Von diesem Moment an veränderte sich alles für Hermione. Sie musste nur ein Klassenzimmer betreten und die Gespräche verstummten schlagartig, bevor sich an einzelnen Tischen Gekicher breitmachte, wenn Mädchengruppen ihre Köpfe zusammensteckten.

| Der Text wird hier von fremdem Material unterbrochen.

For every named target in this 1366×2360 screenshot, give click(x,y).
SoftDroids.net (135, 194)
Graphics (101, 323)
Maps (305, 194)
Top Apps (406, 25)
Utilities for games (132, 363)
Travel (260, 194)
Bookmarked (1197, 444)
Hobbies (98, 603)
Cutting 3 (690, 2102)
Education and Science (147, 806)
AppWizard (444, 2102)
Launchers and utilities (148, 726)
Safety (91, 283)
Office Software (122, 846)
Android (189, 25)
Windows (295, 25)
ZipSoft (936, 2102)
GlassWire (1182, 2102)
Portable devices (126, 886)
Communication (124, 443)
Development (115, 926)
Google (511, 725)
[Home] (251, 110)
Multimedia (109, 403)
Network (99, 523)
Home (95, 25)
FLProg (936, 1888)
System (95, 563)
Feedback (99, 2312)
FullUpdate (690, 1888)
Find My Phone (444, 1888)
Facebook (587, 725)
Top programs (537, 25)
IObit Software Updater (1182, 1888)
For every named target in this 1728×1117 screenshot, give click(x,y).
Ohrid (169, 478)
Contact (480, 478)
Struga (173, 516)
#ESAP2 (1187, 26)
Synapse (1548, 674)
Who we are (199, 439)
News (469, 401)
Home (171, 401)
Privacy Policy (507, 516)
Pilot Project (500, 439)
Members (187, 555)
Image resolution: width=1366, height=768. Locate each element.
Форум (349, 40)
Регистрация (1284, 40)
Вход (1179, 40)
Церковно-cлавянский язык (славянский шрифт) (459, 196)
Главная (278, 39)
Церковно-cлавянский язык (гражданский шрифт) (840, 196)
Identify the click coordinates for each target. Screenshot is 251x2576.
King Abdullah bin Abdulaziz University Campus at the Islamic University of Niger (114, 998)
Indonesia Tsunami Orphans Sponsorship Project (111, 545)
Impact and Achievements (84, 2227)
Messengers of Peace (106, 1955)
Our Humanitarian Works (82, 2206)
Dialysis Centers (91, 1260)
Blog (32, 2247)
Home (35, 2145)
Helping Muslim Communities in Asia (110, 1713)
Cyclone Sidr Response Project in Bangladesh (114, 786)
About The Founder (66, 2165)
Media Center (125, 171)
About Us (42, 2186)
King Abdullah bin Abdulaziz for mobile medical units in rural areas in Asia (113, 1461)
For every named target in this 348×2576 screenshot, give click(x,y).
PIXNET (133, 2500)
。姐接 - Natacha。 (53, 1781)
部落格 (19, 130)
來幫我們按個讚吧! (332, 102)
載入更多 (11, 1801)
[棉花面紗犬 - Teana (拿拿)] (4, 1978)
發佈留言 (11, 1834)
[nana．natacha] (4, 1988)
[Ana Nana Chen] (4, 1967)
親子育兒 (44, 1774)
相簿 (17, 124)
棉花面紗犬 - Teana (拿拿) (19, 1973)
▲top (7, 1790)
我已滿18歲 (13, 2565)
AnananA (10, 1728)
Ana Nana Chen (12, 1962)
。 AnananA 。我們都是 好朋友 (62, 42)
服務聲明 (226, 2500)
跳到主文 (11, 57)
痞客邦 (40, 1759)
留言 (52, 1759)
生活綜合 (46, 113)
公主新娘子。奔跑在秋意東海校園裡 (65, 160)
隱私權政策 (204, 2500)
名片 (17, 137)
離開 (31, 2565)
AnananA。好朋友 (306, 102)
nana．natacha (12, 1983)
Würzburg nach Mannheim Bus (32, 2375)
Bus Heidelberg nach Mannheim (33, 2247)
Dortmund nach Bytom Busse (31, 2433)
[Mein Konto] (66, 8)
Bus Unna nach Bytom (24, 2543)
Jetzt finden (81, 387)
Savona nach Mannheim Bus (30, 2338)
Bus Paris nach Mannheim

Egal, wohin sie kam, wurde sie zum Gesprächsthema. Es wurden Witze gerissen, sie wurde veräppelt, auf den Arm genommen, drangsaliert, sie wurde als Sympathisantin des Dunklen Lords hingestellt, als Slytherinfreundin und noch Schlimmeres beschimpft. Ohne Ginny und Harry hätte sie die Tage nicht überstanden. Harry unterstützte sie, wo er konnte, verteidigte sie bei jeder Gelegenheit und versuchte, sie nirgends alleine zu lassen. Sobald Ginny von der Sache erfahren hatte, hatte auch sie sich ungefragt auf ihre Seite gestellt, ebenso wie einige andere ihrer Freunde. Neville, Luna und sogar Cho Chang versuchten ebenfalls, ihr zu helfen, wo es nur ging.

Nur Ron, einer ihrer engsten Gefährten, ging ihr in dieser Zeit aus dem Weg. Er beteiligte sich niemals an den Hänseleien der Schüler, aber er tat auch nichts, um sie zu verhindern. In dieser Zeit, in der sie ihn gebraucht hätte, ließ er sie alleine und schon sein Anblick erinnerte sie daran, was sie neben ihrer Freiheit, ihrem Leben und ihrem Glück noch verloren hatte.

Rückblickend wusste sie kaum, wie sie diese Tage überstanden hatte. Das Gerede wurde erst besser, als auch die Lehrer am dritten Tag Wind davon bekamen, was vor sich ging und Professor Dumbledore zum Abendessen eine ernste Ansprache über Kollegialität, Zusammenhalt und respektvollen Umgang miteinander hielt.